Reading passage ::
▶

As Healio previously reported, in the main results of CANTOS, the anti-inflammatory drug canakinumab (Ilaris, Novartis) reduced risk for a first recurrent CV event — CV death, nonfatal stroke or nonfatal MI — at a median of 3.7 years, drawing attention to the inflammatory hypothesis of CAD.
For the present analysis, Brendan M. Everett, MD, MPH, FACC, associate professor of medicine at Brigham and Woman’s Hospital and Harvard Medical School, and colleagues analyzed whether canakinumab reduced total CV events in the CANTOS population during the study period.
Among the cohort of 10,061 patients (mean age, 61 years; 26% women; median C-reactive protein level, 4.2 mg/L; median LDL, 82.4 mg/dL), there were 3,417 serious CV events — MI, stroke, CV death or coronary revascularization — in 2,003 patients during the study period, Everett and colleagues wrote in the Journal of the American College of Cardiology.
The rates of total serious CV events were as follows:
- placebo group, 10.4 per 100 person-years;
- canakinumab 50 mg group, 8.4 per 100 person-years;
- canakinumab 150 mg group, 8.3 per 100 person-years; and
- canakinumab 300 mg group, 8.2 per 100 person-years.
Compared with the placebo group, all three canakinumab groups had lower rates of total serious CV events (rate ratio for 50 mg group = 0.8; 95% CI, 0.69-0.93; rate ratio for 150 mg group = 0.79; 95% CI, 0.68-0.92; rate ratio for 300 mg group = 0.78; 95% CI, 0.67-0.91), according to the researchers.

◀

Data for analysis ::

▶

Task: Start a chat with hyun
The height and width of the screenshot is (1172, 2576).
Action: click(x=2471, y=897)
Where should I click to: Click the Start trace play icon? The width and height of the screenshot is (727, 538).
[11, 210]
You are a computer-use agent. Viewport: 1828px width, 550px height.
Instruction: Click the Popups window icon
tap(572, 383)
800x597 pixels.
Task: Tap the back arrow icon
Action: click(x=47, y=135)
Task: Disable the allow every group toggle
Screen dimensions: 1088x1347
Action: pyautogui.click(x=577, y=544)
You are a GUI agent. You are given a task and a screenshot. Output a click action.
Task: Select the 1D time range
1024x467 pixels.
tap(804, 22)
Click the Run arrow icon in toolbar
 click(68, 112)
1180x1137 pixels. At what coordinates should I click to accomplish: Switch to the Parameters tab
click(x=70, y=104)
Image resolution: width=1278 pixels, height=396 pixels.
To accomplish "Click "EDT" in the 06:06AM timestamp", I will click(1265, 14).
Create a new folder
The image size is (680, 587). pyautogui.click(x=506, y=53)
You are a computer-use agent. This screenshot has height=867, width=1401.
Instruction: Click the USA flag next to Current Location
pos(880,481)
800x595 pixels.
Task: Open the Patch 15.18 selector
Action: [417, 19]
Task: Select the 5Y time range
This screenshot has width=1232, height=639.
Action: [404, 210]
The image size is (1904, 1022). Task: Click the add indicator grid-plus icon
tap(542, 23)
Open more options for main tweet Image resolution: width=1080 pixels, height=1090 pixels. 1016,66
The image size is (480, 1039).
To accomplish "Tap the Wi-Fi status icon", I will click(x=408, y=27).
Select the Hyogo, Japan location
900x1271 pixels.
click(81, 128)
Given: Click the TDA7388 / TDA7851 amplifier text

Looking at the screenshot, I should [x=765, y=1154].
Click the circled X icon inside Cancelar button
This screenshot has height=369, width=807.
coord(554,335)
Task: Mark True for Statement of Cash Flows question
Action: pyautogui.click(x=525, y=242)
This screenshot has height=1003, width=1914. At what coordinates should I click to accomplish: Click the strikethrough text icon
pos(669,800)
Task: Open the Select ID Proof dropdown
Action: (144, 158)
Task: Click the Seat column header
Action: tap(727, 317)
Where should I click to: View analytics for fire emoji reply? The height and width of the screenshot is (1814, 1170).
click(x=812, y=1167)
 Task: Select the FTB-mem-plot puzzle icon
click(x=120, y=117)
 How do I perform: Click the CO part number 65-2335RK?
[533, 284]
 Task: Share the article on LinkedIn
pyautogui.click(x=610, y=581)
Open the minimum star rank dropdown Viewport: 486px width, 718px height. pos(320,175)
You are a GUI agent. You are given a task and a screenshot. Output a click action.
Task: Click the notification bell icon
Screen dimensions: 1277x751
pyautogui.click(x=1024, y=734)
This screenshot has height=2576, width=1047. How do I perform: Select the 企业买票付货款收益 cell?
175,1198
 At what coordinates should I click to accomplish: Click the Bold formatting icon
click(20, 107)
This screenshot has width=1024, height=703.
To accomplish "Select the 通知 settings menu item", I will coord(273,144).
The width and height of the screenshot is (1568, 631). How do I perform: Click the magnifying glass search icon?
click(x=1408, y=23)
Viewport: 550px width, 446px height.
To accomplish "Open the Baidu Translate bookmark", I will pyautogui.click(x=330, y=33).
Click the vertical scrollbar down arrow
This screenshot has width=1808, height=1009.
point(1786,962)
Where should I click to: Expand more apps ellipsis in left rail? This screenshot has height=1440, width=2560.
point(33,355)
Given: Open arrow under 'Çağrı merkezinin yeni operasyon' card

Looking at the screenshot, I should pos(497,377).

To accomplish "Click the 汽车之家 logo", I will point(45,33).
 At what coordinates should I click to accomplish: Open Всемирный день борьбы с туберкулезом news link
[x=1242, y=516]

◀

Reproduce the CANTOS canakinumab text word for word in its entirety.

Result for this exercise ::
As Healio previously reported, in the main results of CANTOS, the anti-inflammatory drug canakinumab (Ilaris, Novartis) reduced risk for a first recurrent CV event — CV death, nonfatal stroke or nonfatal MI — at a median of 3.7 years, drawing attention to the inflammatory hypothesis of CAD.
For the present analysis, Brendan M. Everett, MD, MPH, FACC, associate professor of medicine at Brigham and Woman’s Hospital and Harvard Medical School, and colleagues analyzed whether canakinumab reduced total CV events in the CANTOS population during the study period.
Among the cohort of 10,061 patients (mean age, 61 years; 26% women; median C-reactive protein level, 4.2 mg/L; median LDL, 82.4 mg/dL), there were 3,417 serious CV events — MI, stroke, CV death or coronary revascularization — in 2,003 patients during the study period, Everett and colleagues wrote in the Journal of the American College of Cardiology.
The rates of total serious CV events were as follows:
- placebo group, 10.4 per 100 person-years;
- canakinumab 50 mg group, 8.4 per 100 person-years;
- canakinumab 150 mg group, 8.3 per 100 person-years; and
- canakinumab 300 mg group, 8.2 per 100 person-years.
Compared with the placebo group, all three canakinumab groups had lower rates of total serious CV events (rate ratio for 50 mg group = 0.8; 95% CI, 0.69-0.93; rate ratio for 150 mg group = 0.79; 95% CI, 0.68-0.92; rate ratio for 300 mg group = 0.78; 95% CI, 0.67-0.91), according to the researchers.